Mais au moment où le groupe est en Europe, Kurt Cobain est psychologiquement au plus mal. Il attente une première fois à sa vie le 4 mars 1994, à Rome, en mélangeant des tranquillisants à du champagne. Son entourage l’envoie en cure de désintoxication à Los Angeles, d’où il s’échappe pour rentrer à Seattle. Il se réfugie dans sa maison où il se tire une balle dans la tête le 5 avril 1994. Son corps sera découvert trois jours plus tard. La tournée de 1994 ne sera jamais poursuivie et le groupe se séparera dans la foulée, mais la fin de l’année verra la parution de l’album MTV Unplugged in New York, un poignant «live» acoustique enregistré fin 1993, devenu immédiatement emblématique.
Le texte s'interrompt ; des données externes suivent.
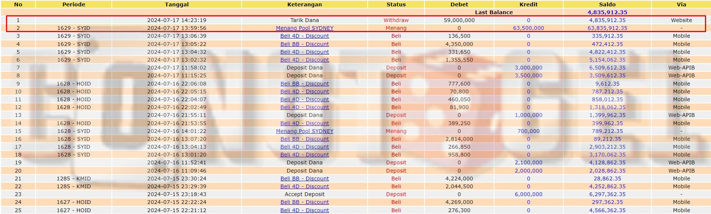The image size is (711, 214).
Task: Click the Keterangan column header
Action: pos(304,4)
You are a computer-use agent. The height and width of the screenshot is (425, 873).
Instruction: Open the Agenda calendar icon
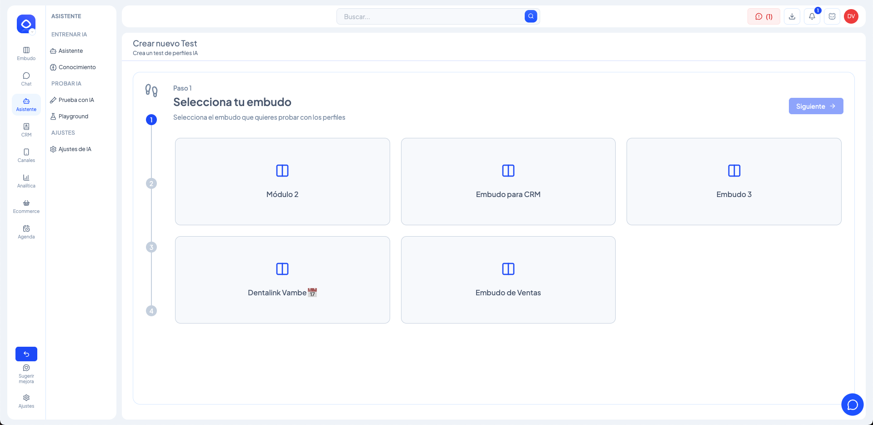[x=26, y=232]
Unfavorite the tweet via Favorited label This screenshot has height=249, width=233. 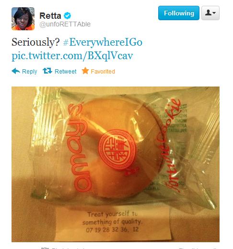(x=103, y=71)
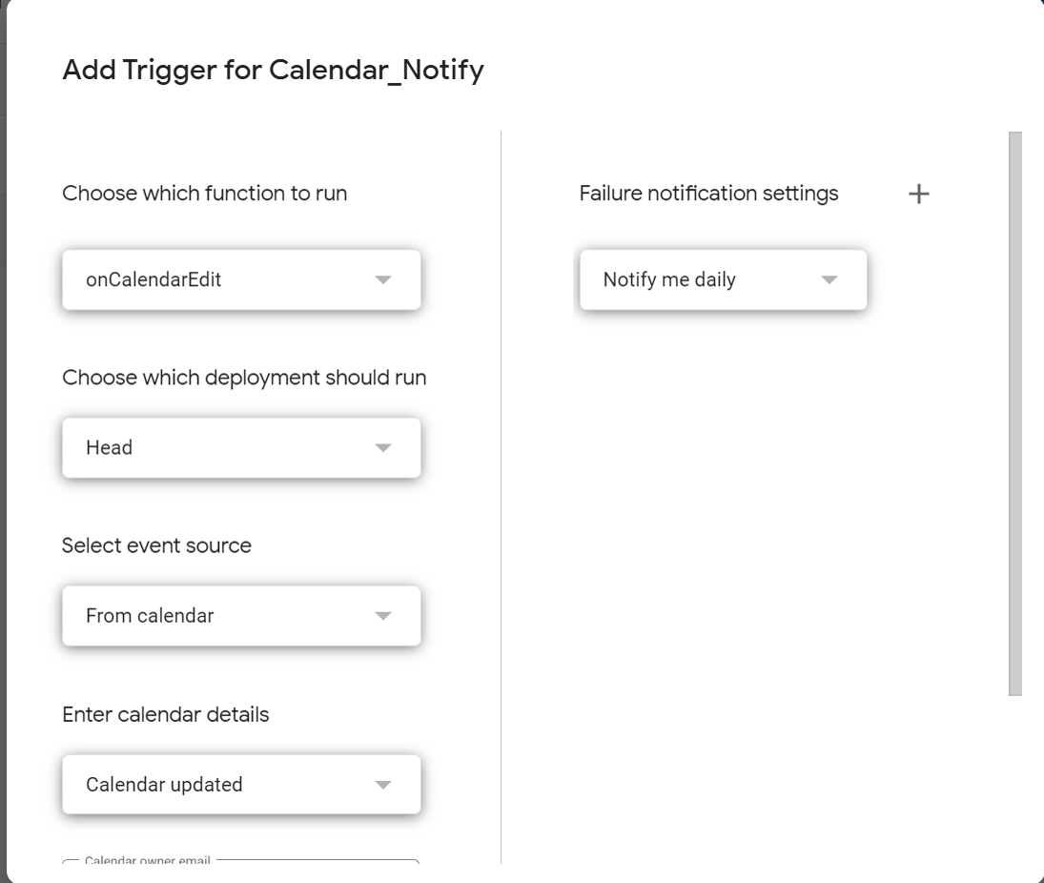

Kurt Cobain «reste l’artiste musical le plus important» de la fin du XXe siècle, affirme Charles R. Cross, auteur de trois livres consacrés à l’artiste. Selon le journaliste américain, «la façon qu’avait Cobain d’écrire des chansons est devenue un modèle. Il a montré qu’on pouvait exprimer ses émotions douloureuses, crier sa colère, parler de sa dépression ou même de choses horribles comme le viol. L’impact est encore énorme chez de nombreux artistes». «C’est l’amour de la musique qui me donne la force de continuer, avait affirmé Cobain au magazine Les Inrockuptibles huit mois avant sa mort. Mais je pourrais me barrer du jour au lendemain. J’ai assez d’argent pour disparaître sans laisser de traces. Bye-bye, histoire terminée.»
Regards sur un look culte
Comme tant d’autres choses, le look, ou plutôt l’«antilook» de Kurt Cobain, a été copié, récupéré, et lui a échappé. Dans le clip de Smells Like Teen Spirit, qui crève les écrans télé en 1991, Cobain arbore deux t-shirts l’un sur l’autre, achetés en seconde main. Ces vêtements restent dans l’imaginaire collectif. Comme d’autres portés plus tard, entre lunettes mouche ou cardigan fatigué du fameux MTV Unplugged de fin 1993, qui sera vendu aux enchères 334 000 dollars en 2019. Pour le tournage de Smells Like Teen Spirit, le groupe recrute des figurants par le biais d’un flyer en insistant : «Aucun vêtement avec des marques ou des logos s’il vous plaît».
Mais le succès emporte tout. Le grunge devient une marque et Cobain sa silhouette, à son corps défendant. «Malheureusement, ça ne se maîtrise pas quand tu deviens un phénomène, une icône», souligne Charlotte Blum, spécialiste du grunge. «Cobain voulait devenir une star, mais il a été dépassé alors qu’il espérait faire les choses graduellement, comme il l’entendait. Là, ce n’est pas juste un album qui marche, ça définit un genre», prolonge Marc Dufaud, auteur d’un livre sur Cobain. Le créateur Marc Jacobs dessine à l’époque une collection inspirée par ce mouvement.
Cobain a pourtant tenté la subversion par le vêtement : en Une du magazine Rolling Stone, son t-shirt mentionnant «Corporate magazines still suck» («Les magazines « corporate » craignent toujours»), en s’affichant avec humour en lamé signé Jean-Paul Gaultier pour le clip de Heart-Shaped Box, en 1993, ou sur le plateau de l’émission Nulle part ailleurs, en février 1994, où Nirvana joue en direct, ses membres vêtus d’une chemise blanche, d’un veston et d’une cravate noire. Le chanteur et guitariste choisit aussi ses Ttshirts pour promouvoir des artistes à la marge qu’il chérit, comme le tourmenté Daniel Johnston.
Autre fameux accoutrement de Cobain, la robe bleue à fleurs, avec laquelle il apparut en Une du magazine The Face, afin de dénoncer le virilisme ambiant des groupes à guitares : «Si certains d’entre vous détestent les homosexuels, les personnes de couleur ou les femmes (…), ne venez pas à nos concerts», avait-il lancé.